Edit 2: "The probability p(n) that a permutation of n things is a derangement -- which tends to 1/e as n->oo -- satisfies the recurrence relation p(n) = [(n-1)p(n-1)+p(n-2)]/n; is it possible that the correct statement of the problem here leads to that same recurrence?" <--- My engineer says that derangements are the correct key to the convergence.


I think I still don't understand what's happening in this scenario.

If everyone shoots simultaneously (so in particular everyone does get the chance to shoot) then I die iff the one person shooting at me hits me. Probability equals probability that a given shot hits (so in this case 1/6). No dependence at all on the number of people.

If everyone shoots sequentially, this seems just like what I described above. Probability of death is now p/(1+p) instead of p, at least if you're first to shoot and n is very large. (Unless something's very broken in the heuristic argument I gave. Let's try another. First approximation says a fraction p of people die. But that's not quite right because people who die don't get to shoot, so next approximation says we get p(1-p). Next approximation says we get p(1-p(1-p)). Etc. We can either solve the obvious equation, or else notice that we're getting more and more terms of the binomial expansion of p/(1+p).

I don't see anything here that doesn't look, in a crude approximation, like a fraction p of people dying (p, again, is probability that a given shot hits, which in this case is 1/6).
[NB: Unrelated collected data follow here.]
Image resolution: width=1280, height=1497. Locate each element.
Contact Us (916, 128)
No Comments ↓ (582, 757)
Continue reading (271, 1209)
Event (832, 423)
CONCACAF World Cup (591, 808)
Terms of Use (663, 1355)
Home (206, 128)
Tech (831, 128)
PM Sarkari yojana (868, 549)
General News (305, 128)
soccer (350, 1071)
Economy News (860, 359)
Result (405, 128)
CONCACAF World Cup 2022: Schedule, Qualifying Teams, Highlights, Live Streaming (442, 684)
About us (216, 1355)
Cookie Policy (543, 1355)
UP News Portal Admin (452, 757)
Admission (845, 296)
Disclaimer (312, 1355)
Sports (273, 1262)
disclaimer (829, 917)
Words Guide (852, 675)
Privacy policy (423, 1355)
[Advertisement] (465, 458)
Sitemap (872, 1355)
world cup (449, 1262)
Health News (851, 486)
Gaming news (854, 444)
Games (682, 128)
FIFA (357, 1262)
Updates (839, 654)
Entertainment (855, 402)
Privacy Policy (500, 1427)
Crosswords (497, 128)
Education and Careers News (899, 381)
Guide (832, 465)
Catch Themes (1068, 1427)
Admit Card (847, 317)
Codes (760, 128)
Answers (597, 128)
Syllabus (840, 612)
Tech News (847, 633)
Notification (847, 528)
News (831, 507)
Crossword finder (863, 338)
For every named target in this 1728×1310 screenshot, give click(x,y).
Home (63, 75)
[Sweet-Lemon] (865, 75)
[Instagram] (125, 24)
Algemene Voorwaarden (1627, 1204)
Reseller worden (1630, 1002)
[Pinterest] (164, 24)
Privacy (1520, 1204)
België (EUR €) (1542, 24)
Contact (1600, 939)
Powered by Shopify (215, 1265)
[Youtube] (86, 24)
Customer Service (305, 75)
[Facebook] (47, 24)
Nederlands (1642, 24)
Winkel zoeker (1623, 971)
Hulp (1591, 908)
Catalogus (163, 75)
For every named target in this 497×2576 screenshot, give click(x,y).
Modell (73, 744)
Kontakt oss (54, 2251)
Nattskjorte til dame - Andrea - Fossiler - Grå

I must be misunderstanding something in the problem statement here. Perhaps it would be clearer if I'd seen the movie?

Oh, what about this version? You shoot first, things proceed cyclically, and we keep going until just one person is left. What's the chance that it's you? Naively it seems like this should be approximately 1/n no matter what p is; shooting first could confer some advantage but surely it can't be much for large n. So this can't yield anything like 1/e either. Drat.


How about this: People shoot in a random order (now everyone has the same chance of making it to the next round. Is it 1/e?)

  import numpy as np


  class Shooter:
      def __init__(self):
          self.dead = False
          self.right = None  # The person to the right


  def simulate(n):
      # Simulates a round with n shooters
      # Returns the ratio of survivors

      shooters = [Shooter() for i in range(n)]
      for i, shooter in enumerate(shooters):
          shooter.right = shooters[(i+1) % len(shooters)]

      np.random.shuffle(shooters)

      HIT_PROBABILITY = 1/6
      survivors = n
      for shooter in shooters:
          if not shooter.dead:
              if np.random.random() < HIT_PROBABILITY:
                  shooter.right.dead = True
                  survivors = survivors - 1
      return survivors/n

Simulations suggest that the survival probabilities do not converge to 6/7 if you add shuffling. This makes sense, since the survival probability for the random shuffling version must be strictly less than if you are guaranteed to go first.

  >>>sum([simulate(10000) for j in range(1000)])/1000
  0.8463075999999998


Yeah I don’t understand the question either :( I’m very interested to here the full problem and solution


Personally, I'd like to see a careful statement of the full problem but not the solution :-).


From the engineer:

"The current statement of the problem is that you have n participants, with 6 slots (1 loaded) in their revolver, each firing to the person on the right."


I'll bite, but how do you know it converges to 1/e if no one has figured out why?

Your description sounds close to the wikipedia description of the first round of that movie (https://en.wikipedia.org/wiki/13_Tzameti), so hopefully it's not just the wrong probability to analyze, but naively, the setup sounds like it would have slightly above 5/6 probabilty of survival for the first round. But some aspects of the question setup also almost remind me of the classic networking algorithm of slotted Aloha, which does yield an optimal utilization (packet survival) rate of 1/e in each round (for an altered question setup).


I was wrong, my engineer said that derangements are the answer to the convergence.


Haha, thanks for the response. Your question is worthy of being included in the nerd sniping box set.